GTA Throwback: When Rockstar founder was "thankful" that GTA 6 wasn't released under Trump presidency

Image credits: fossbytes
Image credits: fossbytes

The GTA franchise has been able to not only make a huge splash, but also managed to surpass expectations and grow in relevance and popularity. Today, the series is at the very pinnacle of the gaming industry, and while many have tried to wrest the throne away, none have come close.

One of the elements about GTA that makes it such a culturally relevant piece of entertainment is its cutting-edge satire.
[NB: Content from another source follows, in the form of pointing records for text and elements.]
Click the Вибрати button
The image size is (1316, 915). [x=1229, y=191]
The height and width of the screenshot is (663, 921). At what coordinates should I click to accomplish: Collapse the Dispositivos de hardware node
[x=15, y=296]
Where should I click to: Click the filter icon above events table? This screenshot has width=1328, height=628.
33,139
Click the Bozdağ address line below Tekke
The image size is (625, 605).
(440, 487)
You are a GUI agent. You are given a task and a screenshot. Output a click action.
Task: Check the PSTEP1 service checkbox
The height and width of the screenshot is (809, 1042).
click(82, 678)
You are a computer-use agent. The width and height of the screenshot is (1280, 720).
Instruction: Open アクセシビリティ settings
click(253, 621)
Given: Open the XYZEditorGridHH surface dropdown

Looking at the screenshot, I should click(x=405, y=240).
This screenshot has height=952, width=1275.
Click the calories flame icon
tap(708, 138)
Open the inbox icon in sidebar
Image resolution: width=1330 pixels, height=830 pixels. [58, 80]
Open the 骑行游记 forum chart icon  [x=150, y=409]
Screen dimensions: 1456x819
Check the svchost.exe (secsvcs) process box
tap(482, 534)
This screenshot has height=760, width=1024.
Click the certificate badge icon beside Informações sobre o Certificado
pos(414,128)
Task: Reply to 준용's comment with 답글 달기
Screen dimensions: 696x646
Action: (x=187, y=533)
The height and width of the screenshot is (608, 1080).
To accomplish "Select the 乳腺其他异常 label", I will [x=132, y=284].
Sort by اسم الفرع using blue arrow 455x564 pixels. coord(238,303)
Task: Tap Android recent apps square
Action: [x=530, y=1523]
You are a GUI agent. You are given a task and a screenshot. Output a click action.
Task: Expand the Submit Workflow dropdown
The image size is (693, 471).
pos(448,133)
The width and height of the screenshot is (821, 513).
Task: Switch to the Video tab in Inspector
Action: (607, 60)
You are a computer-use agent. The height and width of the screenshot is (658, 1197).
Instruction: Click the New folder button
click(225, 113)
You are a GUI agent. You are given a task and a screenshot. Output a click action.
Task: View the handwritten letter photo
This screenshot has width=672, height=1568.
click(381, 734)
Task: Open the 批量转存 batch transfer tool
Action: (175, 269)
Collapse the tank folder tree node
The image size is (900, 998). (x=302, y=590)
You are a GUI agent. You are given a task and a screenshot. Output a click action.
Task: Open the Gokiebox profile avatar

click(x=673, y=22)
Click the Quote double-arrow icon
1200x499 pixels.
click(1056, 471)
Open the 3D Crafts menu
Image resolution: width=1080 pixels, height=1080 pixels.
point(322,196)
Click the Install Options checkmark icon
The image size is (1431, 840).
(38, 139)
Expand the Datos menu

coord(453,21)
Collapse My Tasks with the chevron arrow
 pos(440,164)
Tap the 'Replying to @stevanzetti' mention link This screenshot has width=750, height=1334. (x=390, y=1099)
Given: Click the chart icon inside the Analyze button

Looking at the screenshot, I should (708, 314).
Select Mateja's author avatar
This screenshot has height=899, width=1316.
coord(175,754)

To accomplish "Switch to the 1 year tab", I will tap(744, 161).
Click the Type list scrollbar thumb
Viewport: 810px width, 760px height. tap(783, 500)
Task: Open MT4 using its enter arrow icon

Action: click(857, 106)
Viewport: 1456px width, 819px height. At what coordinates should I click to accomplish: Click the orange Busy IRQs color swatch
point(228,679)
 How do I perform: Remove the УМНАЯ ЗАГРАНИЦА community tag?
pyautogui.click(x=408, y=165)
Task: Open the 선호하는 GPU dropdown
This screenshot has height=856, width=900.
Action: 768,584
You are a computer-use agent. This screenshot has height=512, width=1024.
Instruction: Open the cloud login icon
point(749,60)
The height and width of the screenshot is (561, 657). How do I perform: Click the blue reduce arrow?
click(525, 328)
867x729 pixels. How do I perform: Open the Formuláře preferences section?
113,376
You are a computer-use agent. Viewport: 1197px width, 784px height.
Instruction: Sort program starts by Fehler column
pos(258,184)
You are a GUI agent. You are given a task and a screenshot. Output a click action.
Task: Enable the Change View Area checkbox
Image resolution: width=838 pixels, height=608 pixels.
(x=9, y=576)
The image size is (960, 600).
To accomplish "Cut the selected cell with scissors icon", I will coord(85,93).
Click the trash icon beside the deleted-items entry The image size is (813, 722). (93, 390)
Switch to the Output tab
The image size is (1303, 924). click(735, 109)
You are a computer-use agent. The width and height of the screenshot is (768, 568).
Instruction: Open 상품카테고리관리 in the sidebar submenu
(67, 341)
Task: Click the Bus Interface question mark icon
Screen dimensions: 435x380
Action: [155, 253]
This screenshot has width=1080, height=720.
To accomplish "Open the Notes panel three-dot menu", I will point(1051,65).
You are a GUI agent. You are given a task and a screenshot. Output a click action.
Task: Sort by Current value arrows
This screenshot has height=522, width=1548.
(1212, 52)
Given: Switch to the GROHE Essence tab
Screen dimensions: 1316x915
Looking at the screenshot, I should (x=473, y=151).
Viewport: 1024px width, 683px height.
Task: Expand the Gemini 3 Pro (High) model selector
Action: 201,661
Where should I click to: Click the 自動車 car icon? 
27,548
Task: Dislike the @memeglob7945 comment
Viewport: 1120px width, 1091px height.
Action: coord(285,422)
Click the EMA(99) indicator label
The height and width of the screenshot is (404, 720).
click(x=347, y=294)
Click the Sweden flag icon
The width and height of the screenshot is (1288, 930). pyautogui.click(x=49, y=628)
The creative team of Rockstar Games, headed by co-founder Dan Houser, has valued humour and clever writing more than anything else when it comes to this franchise.

Houser has since left Rockstar, after a long and illustrious career leading the charge on writing games such as Red Dead Redemption and the GTA series.

Houser did reveal, in an interview with GQ in 2018, how relieved he was upon learning that the studio's next project would be Red Dead Redemption 2 and not a GTA sequel.

Dan Houser didn't think any satire in GTA 6 would have been spared under Trump


At the very core of the GTA franchise, it has mostly remained an extremely critical piece of entertainment that pokes fun at just about everything under the sun. No political stance or ideologies are spared GTA's satirical humour, and rarely any subject has been deemed "too sensitive" by Rockstar.

However, Houser expressed his concerns about releasing a GTA game under Donald Trump's presidency. This because the game couldn't ignore the proverbial elephant in the room and gloss over that element altogether.

He explained that the current political landscape had made it "really unclear what we would even do with it, let alone how upset people would get with whatever we did."

His exact quotes read:

"Both intense liberal progression and intense conservatism are very militant and very angry. It is scary, but it's also strange, and yet both of them seem occasionally to veer towards the absurd."
"It's hard to satirize for those reasons. Some of the stuff you see is straightforwardly beyond satire. It would be out of date within two minutes, and everything is changing so fast."


His initial explanation being that any issue when satirized would become too hot for both sides to be okay with. While the GTA franchise and Rockstar haven't had much consideration for outrage against content in their products, the ex-Rockstar boss also had other things to consider.

One of his other explanations was that the absurd nature of the current political landscape would be rendered obsolete quite soon. As a result, the game would feel dated and alienate the player base in the future.

While satire does always run the risk of becoming dated due to its very nature, it seems like Rockstar would much rather not run that risk.